Tranquillity had descended on Punjab soon after Operation Blue Star in June 1984 — when Sikh extremists under the leadership of Jarnail Singh Bhindranwale, holed up inside one of the holiest of shrines, Golden Temple, with a huge cache of arms and ammunition, were flushed out by security forces. It was a battle soaked in blood that saw Bhindranwale dead and his movement for Khalistan crushed. With no political solutions coming, an embittered Bhindranwale had taken up arms to push for an independent Sikh State, Khalistan.
(Later, there would be a similar gory war in Sri Lanka in which the Tamils, led by leader of the Liberation Tigers of Tamil Eelam (LTTE), Vellupillai Prabhakaran, would fight for a separate homeland.)
The Sikhs, already bitter about their political and religious concerns not being addressed, were devastated that one of their most sacred spots, Golden Temple, had been soiled. It broke the proud Sikh spirit — a community that had literally helped Hindus fight the Muslim onslaught during the communal riots which took place after the Asian subcontinent was divided into India and Pakistan in 1947, and granted freedom by colonial Britain.
In October 1984, barely months after Operation Blue Star, India’s Congress Prime Minister, Indira Gandhi, often compared to Britain’s steely Margaret Thatcher, was assassinated by her own Sikh bodyguards — as she was walking on her lawns for an interview with a foreign television crew.
In one of the most dastardly communal flareups seen since the 1947 partition riots, hundreds of Sikhs were mercilessly killed or burnt alive in the days following the assassination by rampaging Hindu mobs, and while India writhed in agony, the administration run by the Congress and headed by Indira’s son, Rajiv Gandhi, chose to play fiddle.
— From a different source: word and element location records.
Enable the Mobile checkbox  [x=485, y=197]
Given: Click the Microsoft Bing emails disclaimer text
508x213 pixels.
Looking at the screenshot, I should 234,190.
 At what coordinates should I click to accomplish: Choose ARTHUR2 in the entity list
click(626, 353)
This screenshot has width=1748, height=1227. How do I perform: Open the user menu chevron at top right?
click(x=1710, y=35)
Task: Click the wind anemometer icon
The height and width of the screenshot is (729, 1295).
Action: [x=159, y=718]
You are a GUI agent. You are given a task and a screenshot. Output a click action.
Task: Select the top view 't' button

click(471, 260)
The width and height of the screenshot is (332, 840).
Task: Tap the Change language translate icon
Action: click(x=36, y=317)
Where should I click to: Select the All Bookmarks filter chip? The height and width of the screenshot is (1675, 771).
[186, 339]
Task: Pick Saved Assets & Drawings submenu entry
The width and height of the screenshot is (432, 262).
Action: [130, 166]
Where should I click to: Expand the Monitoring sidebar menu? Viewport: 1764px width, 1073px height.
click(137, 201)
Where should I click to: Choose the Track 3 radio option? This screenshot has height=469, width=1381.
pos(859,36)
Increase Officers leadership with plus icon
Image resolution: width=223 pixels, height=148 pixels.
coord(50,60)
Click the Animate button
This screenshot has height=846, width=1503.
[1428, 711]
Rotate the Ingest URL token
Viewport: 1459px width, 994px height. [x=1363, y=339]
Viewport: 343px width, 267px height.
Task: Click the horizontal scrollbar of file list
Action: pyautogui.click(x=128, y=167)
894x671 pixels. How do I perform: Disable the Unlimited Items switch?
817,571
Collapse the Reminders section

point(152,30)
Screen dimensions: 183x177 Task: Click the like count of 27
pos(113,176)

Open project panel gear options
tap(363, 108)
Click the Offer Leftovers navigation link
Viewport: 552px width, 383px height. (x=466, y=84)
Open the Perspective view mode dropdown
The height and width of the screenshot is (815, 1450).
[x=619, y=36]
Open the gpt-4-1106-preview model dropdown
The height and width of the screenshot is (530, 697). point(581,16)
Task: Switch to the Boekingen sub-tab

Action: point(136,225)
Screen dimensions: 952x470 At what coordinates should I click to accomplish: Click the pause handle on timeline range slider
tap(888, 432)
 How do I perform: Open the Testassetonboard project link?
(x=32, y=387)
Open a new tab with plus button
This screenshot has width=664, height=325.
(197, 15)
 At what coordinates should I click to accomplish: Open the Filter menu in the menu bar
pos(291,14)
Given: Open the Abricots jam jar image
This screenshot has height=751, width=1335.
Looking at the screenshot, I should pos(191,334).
Or, this is what has been widely reported.
(India would see yet another such mayhem in the Gujarat of 2002 when hundreds of Muslims would perish– with the government failing to stop the massacring Hindu mobs.)
One is never sure whether the Sikhs have got over the 1984 humiliation (some of them had to cut their long hair and stop wearing turban — mandated by Sikhism) and the excruciating experience of those torturous days. Have the community’s grievances been addressed? Are the Sikhs now at peace? These are some of the questions that need to be looked into, and if at all there is any truth in the RAW report, New Delhi must wake up to nip right in its bud the emergence of another form of extremism — a kind of rebellion that was crushed in the 1980s Punjab at the cost great human tragedy.
Gautaman Bhaskaran is an author, commentator and movie critic, who has worked with two of India’s best regarded daily newspapers, The Statesman in Kolkata and The Hindu in Chennai for 35 years, and who now writes for the Hindustan Times, the Gulf Times and The Seoul Times.